[Problem details] Return the records below in full. Keep every word exact and skip the images.
[Start of Attachment]
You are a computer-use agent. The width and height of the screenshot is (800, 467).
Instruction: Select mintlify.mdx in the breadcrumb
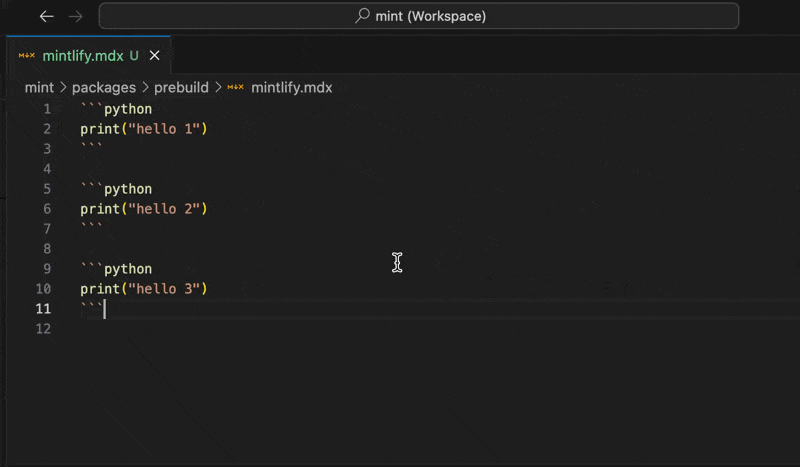tap(291, 87)
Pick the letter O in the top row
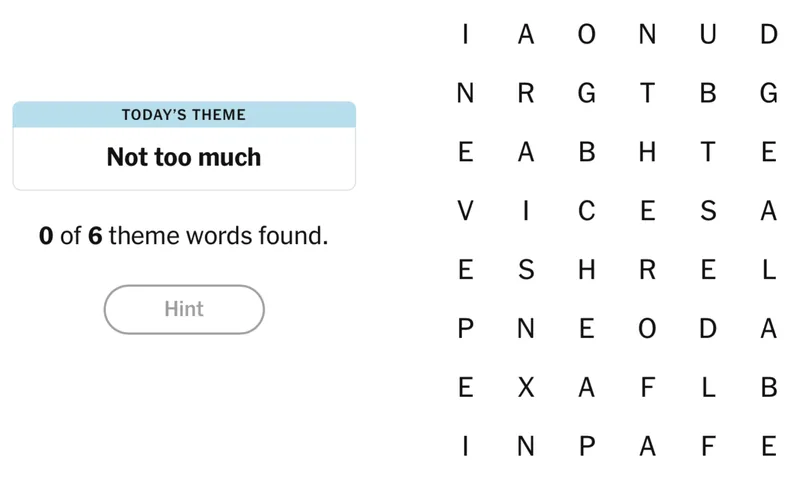 587,35
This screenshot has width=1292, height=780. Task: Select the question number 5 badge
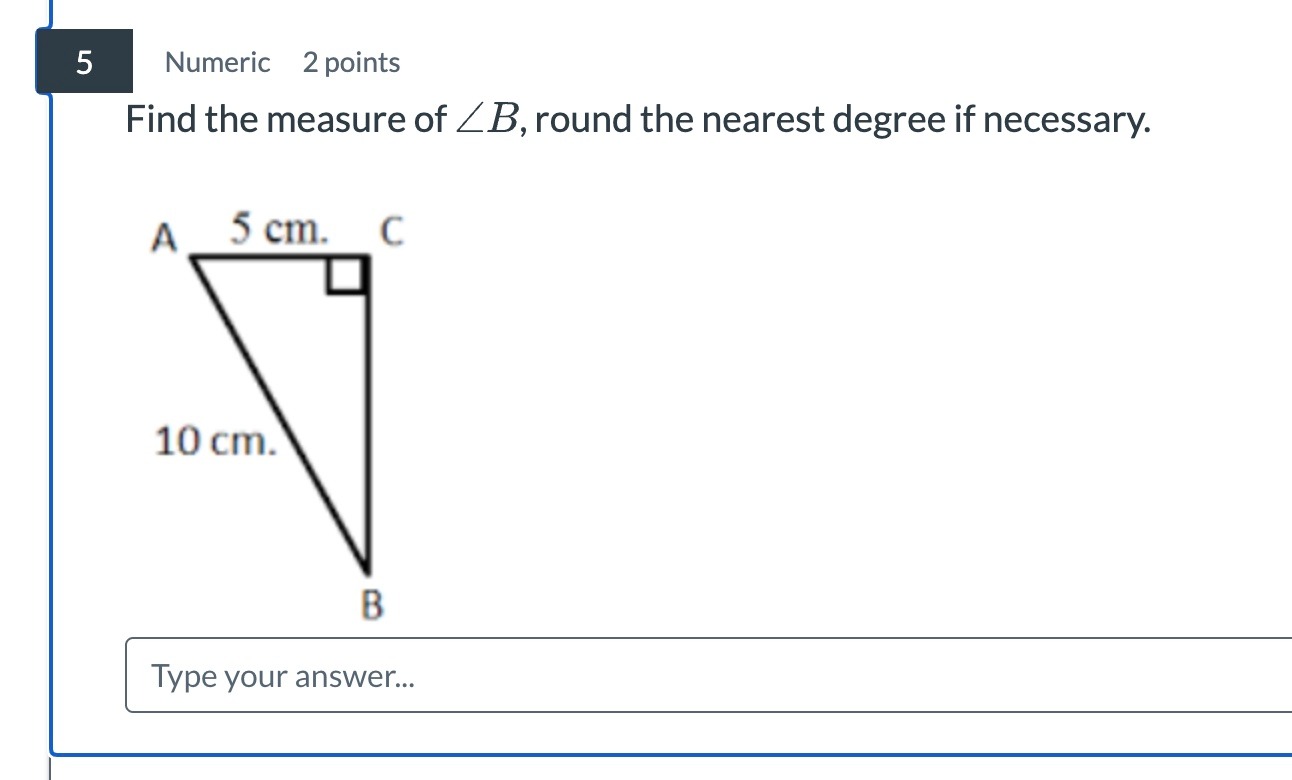point(84,62)
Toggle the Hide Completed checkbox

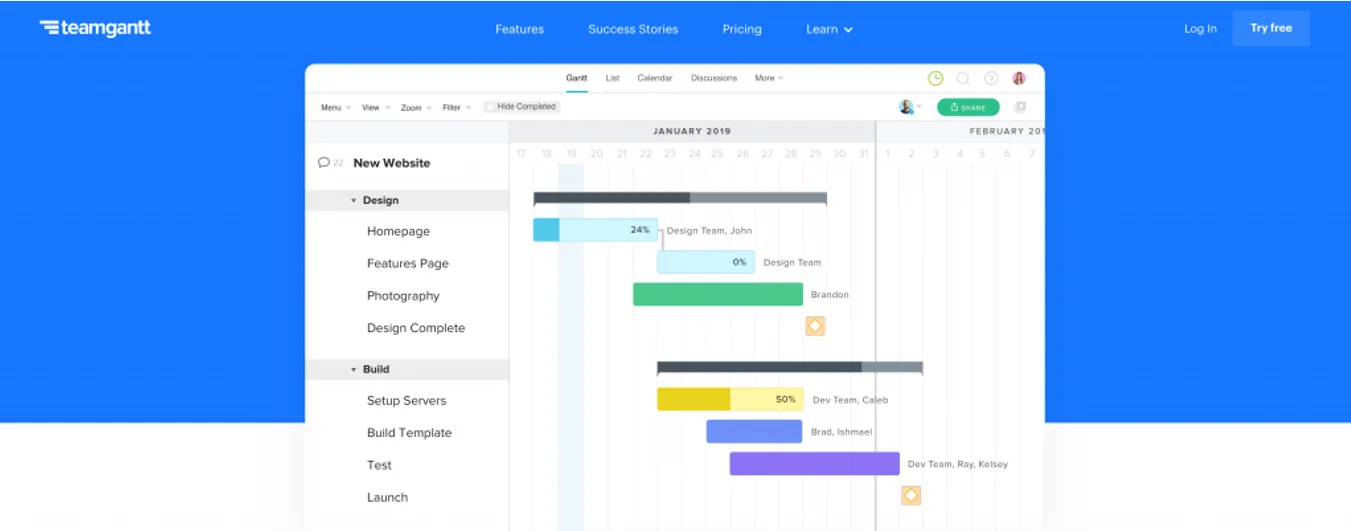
[End of Attachment]
[Task answer]
You are a computer-use agent. The width and height of the screenshot is (800, 467).
Instruction: Select mintlify.mdx in the breadcrumb
tap(291, 87)
Pick the letter O in the top row
 587,35
This screenshot has width=1292, height=780. Task: Select the question number 5 badge
point(84,62)
Toggle the Hide Completed checkbox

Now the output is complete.